彼らは自分たちの周囲を見回した。ギリシアやイタリアの都市国家に、彼らは腐敗、陰謀、戦争の歴史を見た。自分たちの都市には党争、まがいもの、熱病を見た。これらはとても民主主義の理想が花開くような環境ではなかった。平等な競争ができる自立した人間たちの集団が、自発的に自らの諸問題を処理していくような場所ではなかった。そこで彼らは、遠く、都会を離れた、まだ世俗にまみれていない田舎の町村に目を向けた。多少はジャン・ジャック・ルソーに示唆されたのでもあろう。そこには自分たちの理想が羽を伸ばせると確信できるだけのものがあるように見えた。
ジェファソンはとくにそう感じた人間で、誰よりもアメリカ民主主義像の形成に貢献した。アメリカ革命を勝利に導いた力はこうしたタウンシップからきた。タウンシップこそはジェファソンの政党に政権をもたらす票を投じることになるのだった。(略)
ジェファソンは、自発的な民主主義の要件を満たすという点で、自営農民の集団はほかのどんな社会集団よりもそれに近づくだろうと考えた。それは正しかったのである。しかし、もしその理想を守り抜こうとすれば、そうした理想のコミュニティに柵をめぐらせて世の中の忌まわしいものを閉め出す必要がある。農民たちが彼ら自身の問題を管理しようとする場合は、扱い慣れているような問題だけに限っておかなければならない。(p103-105)
ジェファソンの時代には、自発的で主観的でない世論など、誰にも考えられなかった。民主主義の福音はそうした宿命によって固められたのである。だから民主主義は伝統的に、人びとが居住地域内で一切の因果関係がおさまるような事柄としか関わりを持たないような世界を相手にしようとする。
民主主義理論は、予想もつかない広大な環境との関連の中で、自らの姿を捉えることがまったくできないでいた。その鏡は凹面鏡なのだ。民主政治論者たちは、自分たちが外部の事柄と接触していることを認めながらも、自己充足的集団外とのあらゆる接触が、当初考えられた民主主義像を脅かすものであることをきわめてはっきりと知っている。(p106,107)
『世論(下)』リップマン
ソーは民か土地かのどっちを守るかで民を選ぶ。アスガルドは消滅しソーとその住民たちは大きな宇宙船に乗って宇宙へ脱出する。これは民主主義のために戦争の記憶のある土地を捨てたということである。そのような記憶があるところでは自己充足的な空間の外部が存在することになり、それが対立の原因になり、そういう状況は民主主義で判断できる事柄を大いに逸脱している。戦争の記憶は人々の分裂の記憶を呼び起こし、実際に分裂させ「われわれ」と「彼ら」をつくる。民主主義はわれわれの間でしか機能しない。われわれの民主主義に彼らを含めようとすれば、それは「内政干渉」か「戦争」になってしまう。ヘラは死の女神とされているが、彼女はアスガルドの戦争や侵略の記憶である。ソーたちがヘラに圧倒的な力で劣勢に立たされるのは、ソーがジェファソンのように民主主義の理想を追っているためであり、ヘラが民主主義のどうしようもない天敵である戦争の記憶だからだ。戦争の記憶のある土地では純粋な民主主義は育たない(その必要があるとして)。ソーは民主主義者の理想を求めて戦争の記憶のある土地を、ヘラのいるアスガルドを捨てるのだ。彼は自治権の及ぶ範囲の小さな宇宙船(タウンシップ)の中で小さな王様になる。彼はそのことに満足しているようにみえる。
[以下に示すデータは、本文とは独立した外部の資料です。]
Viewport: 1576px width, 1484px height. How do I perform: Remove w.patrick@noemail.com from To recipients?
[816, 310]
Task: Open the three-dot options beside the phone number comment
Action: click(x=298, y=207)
("Thor: Ragnarok" Official Trailer - YouTube) |
ここまで見てみると、ソーとロキが惑星サカールに漂着したことの意味も見えてくる。そこで彼らはハルクと出会うが、もう一人ヴァルキリー(テッサ・トンプソン)というアスガルドの戦争の時代にヘラと戦った兵士とも出会う。彼女はその時の戦いの唯一の生き残りで、この映画で数少ないヘラの記憶つまり戦争の記憶を持つ重要な人物である。その彼女がサカールという都市で大酒を飲みながら、賞金稼ぎをして暮らしていた。彼女はそれが居心地がよく、酒を飲んで、何もかも忘れて生きていきたいのだという。アスガルドでは歴史を書き換えることで戦争の記憶を抑圧し国内を安定させていたが、ヴァルキリーは酒をのむことでそれと同じことをしていた。彼女が居心地がいいと思うのは酒のためだけでなく、惑星サカールの環境のためでもある。サカールはグランドマスターという独裁者が支配しており、そこでは余興で流れ着いた兵士などをつかった格闘大会が行われている。そこでは戦争は完全に娯楽になっている。もしも、実際に戦争が存在しそれに備える必要があるのならば、兵士同士の殺し合いをさせるのは愚かなことだ。戦争の危機が迫っているのに、軍隊を二つに分けて、娯楽で戦わせ、兵力を半分にする指導者など考えられるだろうか。この惑星には戦争がない、つまり外部がないのだ。そのことが戦争の記憶を持つヴァルキリーには心地よかったのだろう。彼女はソーに説得されるまで酒と外部がない環境に浸っていた。彼女はそれまでは自由(リベラル)でいられたのだ。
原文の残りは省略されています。